O cangaço não foi um fenômeno isolado da história nacional, que teria acontecido exclusivamente no Nordeste brasileiro. Pelo contrário, apesar de ser visto principalmente pelo lado jurídico como banditismo, em decorrência da prática do roubo violento, o cangaço tem por base ideológica os mesmos argumentos usados nas revoltas nacionais dos índios, negros e das insurgências sociais (como Canudos e Guerra do Contestado). "No mais fundo da carne, o cangaço é uma atitude brasileira contra os valores impostos pelos processos de colonização que se pretendia impor na sociedade rural", defende o historiador Frederico Pernambucano de Mello.
A nova leitura que se faz do cangaceiro começa pelo modo como os europeus viam as terras brasileiras. Ao chegar aqui perceberam o Brasil como uma terra sem lei e sem rei, onde a população, mesmo assim, conseguia ser feliz. Estes mesmos europeus, encantados com a terra sem lei, começam a implantar o processo econômico, primeiro com o ciclo extrativista do Brasil (cana-de-açúcar). Depois virão os ciclos do ouro, dos metais, do café e assim por diante.
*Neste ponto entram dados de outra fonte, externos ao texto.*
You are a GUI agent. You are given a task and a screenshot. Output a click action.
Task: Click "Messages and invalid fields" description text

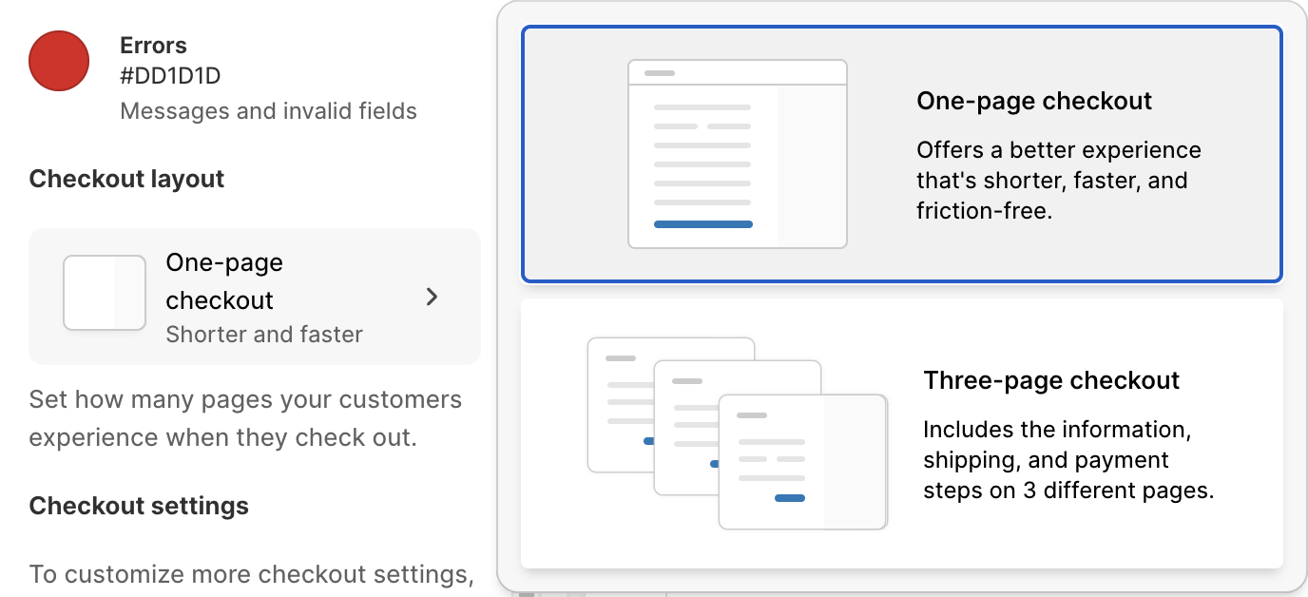pyautogui.click(x=268, y=111)
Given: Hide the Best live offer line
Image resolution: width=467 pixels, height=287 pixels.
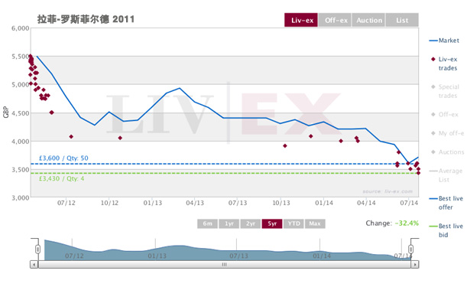Looking at the screenshot, I should click(x=446, y=203).
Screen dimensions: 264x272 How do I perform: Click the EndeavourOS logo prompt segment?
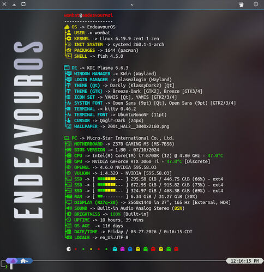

Este novo modelo de organização da sociedade não é bem visto por todos os habitantes. "Num primeiro momento a atitude deste povo é de afastamento ou de indiferença. Mas num segundo estágio se transforma em conduta ativa. Ou seja, vão se flagrar os levantes que perpassam por toda a história", afirma Mello. Assim como os índios e negros ficaram revoltados com a imposição de uma nova sociedade [agora com leis], o cangaço passa a ser um movimento de insurgência da mesma natureza do levante indígena. "A característica especial é a de que, enquanto alguns levantes aparecem e desaparecem no tempo, o cangaço no Nordeste apresenta uma linha contínua, com sucessões de dinastias [capitães do cangaço]", diz Mello.
A insatisfação destes homens é conhecida como irredentismo, ou seja, é a atitude de quem não quer ser redimido de uma suposta selvageria mediante a aceitação de outros valores [neste caso, dos europeus que queriam impor os próprios valores]. Outro aspecto peculiar ao cangaço é ser um tipo de insurgência brasileira metarracial. Diferente do quilombo negro e das tribos indígenas onde cada qual aceitava ter um chefe apenas negro ou índio , no cangaço o administrador do bando poderia ser de qualquer etnia. Lampião era cabloco. Corisco era louro, de cabelo liso e olhos claros. Zé Baiano era negro e Zé Sereno era negroide. Ainda houve o chefe Luiz Pedro considerado sarará (mistura de homem de pele clara, cabelo crespo e às vezes vermelho).